The west end of downtown St. John’s has become a hotbed of proposed activity, and could see four new, commercial buildings built within the next year or so.
There are four developments in the same general area. The only one that has been approved so far is a five-storey hotel on the north side of Water Street between Gaze Seeds and the Magic Wok restaurant.
But the city has also received other applications which are in various stages of approval. They include a 12-storey Class A office building on the former Horwood Lumber property off Springdale Street and between Water and New Gower streets; a12-storey hotel for the corner of Springdale and New Gower streets at the foot of Pleasant Street and a recent application for an eight-storey office building and three-storey parking garage on Job Street at the bottom of Hamilton Avenue.
The Telegram met with the city’s director of planning Cliff Johnston last week as well as the manager of planning and information Ken O’Brien.
Johnston said the applications are coming in for the area because building sites are becoming available. But he said it’s more of a coincidence that all four proposals are in the works at the same time, than any effort by the city.
“It helps, I suppose, if you can look at (an area) comprehensively, but it’s not critical,” Johnston said.
H said information from each development may be helpful for city planners as they examine how each fits in to the overall area.
The city has targeted the area as one which it would like to see redeveloped.
“The (city’s) municipal plan has, for a number of years, talked about promoting high-density office development in the west end of downtown because basically lands are available, they can be serviced (and) you have good road access, particularly from the harbour arterial,” said Johnston.
He also said the area has fewer residents who will be directly impacted by development than the east-end of downtown, and the district is not in a heritage area.
“The (city’s) municipal plan has, for a number of years, talked about promoting high-density office development in the west end of downtown because basically lands are available, they can be serviced (and) you have good road access, particularly from the harbour arterial." - Cliff Johnston
“Topography plays a role.” added O’Brien. “The bowl of the harbour is a lot tighter in the east-end. The west end is flatter and there are longer hills (and more gradual inclines), so if you put a tall building there you’re not blocking views to the same impact as you would on the steep side of the harbour.”

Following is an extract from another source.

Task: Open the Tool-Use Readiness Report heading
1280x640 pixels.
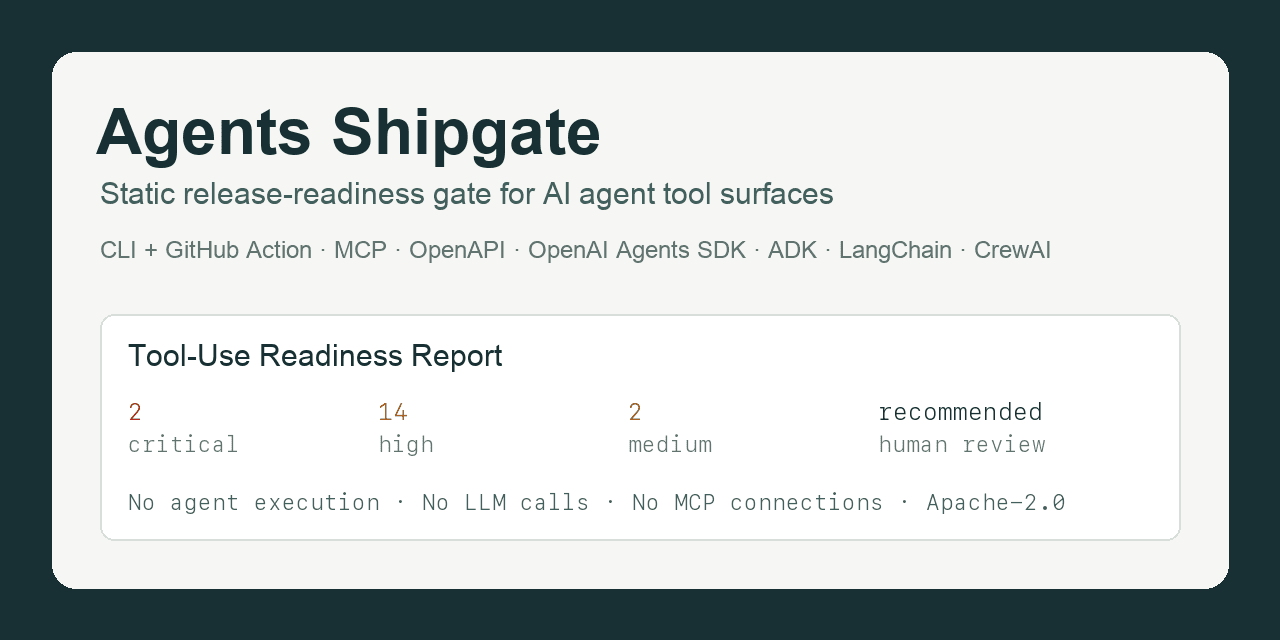Action: click(x=315, y=356)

Ward 2 Coun. Frank Galgay is the chair of the city’s planning committee and the councillor for the downtown.
“The area has been traditionally looked upon as a holding area in anticipation of growth,” he told The Telegram. “And with the spinoffs accruing to the development of offshore oil, the demand for development in this area has increased.”
Galgay said he’s pleased with the proposals, which will mean significant construction jobs in the city, increased commercial tax revenue from the buildings and will bring new life to the area.
He said historically the area has been largely industrial and commercial since before Confederation. Galgay said besides the dockyard and former train station, the area used be home to Horwood Lumber, the Newfoundland Boot and Shoe Co. and the United Nail and Foundry Co.
Coun. Tom Hann is also happy the area is being revitalized.
“It is a good thing, simply because it’s Class A office space going up, that we need, more hotel rooms that we need,” he said. “I think it’s good for the city.”
“However, some people are now asking the question ... how come everything is being concentrated in the west end?” Hann added.
He said for people who live in the area that’s a legitimate question, and residents concerns will be taken into account as the proposals wind their way through the development process.
But he agrees with staff that the west end of downtown is more conducive to development for a number of reasons.